Your objective: Your answer should consist of the line holding "Image resolution: width=757" and all lines after it to the end of the material, copied exactly.

Provided data:
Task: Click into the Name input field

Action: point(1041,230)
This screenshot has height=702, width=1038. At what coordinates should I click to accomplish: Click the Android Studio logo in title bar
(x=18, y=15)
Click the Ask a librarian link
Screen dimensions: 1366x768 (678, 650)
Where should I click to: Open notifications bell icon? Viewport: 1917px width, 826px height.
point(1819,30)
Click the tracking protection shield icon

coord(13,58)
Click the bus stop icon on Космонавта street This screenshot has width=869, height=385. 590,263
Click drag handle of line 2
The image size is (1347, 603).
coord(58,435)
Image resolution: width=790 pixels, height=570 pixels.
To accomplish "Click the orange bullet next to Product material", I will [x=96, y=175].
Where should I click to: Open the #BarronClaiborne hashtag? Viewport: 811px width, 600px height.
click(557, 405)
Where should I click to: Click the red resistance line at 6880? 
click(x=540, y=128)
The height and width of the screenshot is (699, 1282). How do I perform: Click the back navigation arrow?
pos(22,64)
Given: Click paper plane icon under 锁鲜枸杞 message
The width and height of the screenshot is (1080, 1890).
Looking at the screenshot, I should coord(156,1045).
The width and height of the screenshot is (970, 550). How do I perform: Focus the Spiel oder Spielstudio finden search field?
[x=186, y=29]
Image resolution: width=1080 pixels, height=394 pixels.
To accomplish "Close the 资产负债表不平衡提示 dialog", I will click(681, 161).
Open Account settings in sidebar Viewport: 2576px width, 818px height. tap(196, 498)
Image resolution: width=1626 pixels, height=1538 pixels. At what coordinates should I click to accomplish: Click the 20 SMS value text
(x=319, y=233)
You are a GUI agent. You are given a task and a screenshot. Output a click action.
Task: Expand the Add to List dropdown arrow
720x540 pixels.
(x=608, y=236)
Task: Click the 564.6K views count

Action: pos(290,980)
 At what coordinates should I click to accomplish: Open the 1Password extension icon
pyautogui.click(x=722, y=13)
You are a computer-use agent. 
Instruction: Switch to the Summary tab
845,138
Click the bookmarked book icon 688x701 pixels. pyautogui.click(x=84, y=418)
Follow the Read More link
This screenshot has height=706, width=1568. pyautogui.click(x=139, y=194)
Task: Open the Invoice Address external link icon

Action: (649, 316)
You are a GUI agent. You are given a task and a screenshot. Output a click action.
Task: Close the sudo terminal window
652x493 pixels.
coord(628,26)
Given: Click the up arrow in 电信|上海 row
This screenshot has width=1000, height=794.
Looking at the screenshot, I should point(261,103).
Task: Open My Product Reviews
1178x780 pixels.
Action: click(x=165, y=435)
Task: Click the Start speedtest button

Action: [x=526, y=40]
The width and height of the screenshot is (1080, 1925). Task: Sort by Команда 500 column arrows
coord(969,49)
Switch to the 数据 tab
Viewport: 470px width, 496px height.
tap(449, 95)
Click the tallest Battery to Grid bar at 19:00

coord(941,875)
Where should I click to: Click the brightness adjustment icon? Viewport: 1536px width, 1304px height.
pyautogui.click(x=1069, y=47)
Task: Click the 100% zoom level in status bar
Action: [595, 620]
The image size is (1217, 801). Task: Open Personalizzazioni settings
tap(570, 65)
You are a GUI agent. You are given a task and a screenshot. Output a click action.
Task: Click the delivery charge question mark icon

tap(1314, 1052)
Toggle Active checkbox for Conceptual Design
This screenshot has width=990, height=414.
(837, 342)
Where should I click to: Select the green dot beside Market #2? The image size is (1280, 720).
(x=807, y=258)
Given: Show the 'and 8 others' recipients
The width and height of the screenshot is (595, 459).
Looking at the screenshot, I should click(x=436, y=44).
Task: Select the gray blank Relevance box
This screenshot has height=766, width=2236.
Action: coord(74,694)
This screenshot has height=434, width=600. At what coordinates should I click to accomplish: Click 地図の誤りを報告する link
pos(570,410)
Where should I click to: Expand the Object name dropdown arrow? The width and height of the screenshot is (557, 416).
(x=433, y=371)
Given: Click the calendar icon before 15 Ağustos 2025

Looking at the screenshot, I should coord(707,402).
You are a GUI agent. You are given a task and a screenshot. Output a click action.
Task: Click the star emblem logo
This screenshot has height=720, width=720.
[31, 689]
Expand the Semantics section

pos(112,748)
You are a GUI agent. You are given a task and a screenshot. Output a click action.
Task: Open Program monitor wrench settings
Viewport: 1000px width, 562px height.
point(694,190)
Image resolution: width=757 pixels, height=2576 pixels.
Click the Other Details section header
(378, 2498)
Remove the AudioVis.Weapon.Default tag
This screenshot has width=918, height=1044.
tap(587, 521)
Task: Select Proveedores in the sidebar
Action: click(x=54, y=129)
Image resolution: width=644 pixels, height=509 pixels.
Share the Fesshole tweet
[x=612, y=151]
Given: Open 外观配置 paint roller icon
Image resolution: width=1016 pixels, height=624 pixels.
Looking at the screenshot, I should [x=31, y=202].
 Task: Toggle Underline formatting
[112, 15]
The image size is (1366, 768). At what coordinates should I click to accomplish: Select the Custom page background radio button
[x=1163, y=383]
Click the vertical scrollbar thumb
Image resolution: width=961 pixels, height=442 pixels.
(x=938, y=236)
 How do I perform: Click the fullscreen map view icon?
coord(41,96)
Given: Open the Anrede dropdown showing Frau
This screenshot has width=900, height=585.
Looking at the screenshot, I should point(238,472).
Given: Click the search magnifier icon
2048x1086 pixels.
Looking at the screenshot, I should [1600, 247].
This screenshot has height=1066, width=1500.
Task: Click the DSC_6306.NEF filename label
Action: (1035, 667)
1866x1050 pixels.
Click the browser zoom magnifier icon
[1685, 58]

Answer section:
Image resolution: width=757 pixels, height=2576 pixels.
Click the Other Details section header
(378, 2498)
Remove the AudioVis.Weapon.Default tag
This screenshot has width=918, height=1044.
tap(587, 521)
Task: Select Proveedores in the sidebar
Action: click(x=54, y=129)
Image resolution: width=644 pixels, height=509 pixels.
Share the Fesshole tweet
[x=612, y=151]
Given: Open 外观配置 paint roller icon
Image resolution: width=1016 pixels, height=624 pixels.
Looking at the screenshot, I should [x=31, y=202].
 Task: Toggle Underline formatting
[112, 15]
The image size is (1366, 768). At what coordinates should I click to accomplish: Select the Custom page background radio button
[x=1163, y=383]
Click the vertical scrollbar thumb
Image resolution: width=961 pixels, height=442 pixels.
(x=938, y=236)
 How do I perform: Click the fullscreen map view icon?
coord(41,96)
Given: Open the Anrede dropdown showing Frau
This screenshot has width=900, height=585.
Looking at the screenshot, I should point(238,472).
Given: Click the search magnifier icon
2048x1086 pixels.
Looking at the screenshot, I should [1600, 247].
This screenshot has height=1066, width=1500.
Task: Click the DSC_6306.NEF filename label
Action: (1035, 667)
1866x1050 pixels.
Click the browser zoom magnifier icon
[1685, 58]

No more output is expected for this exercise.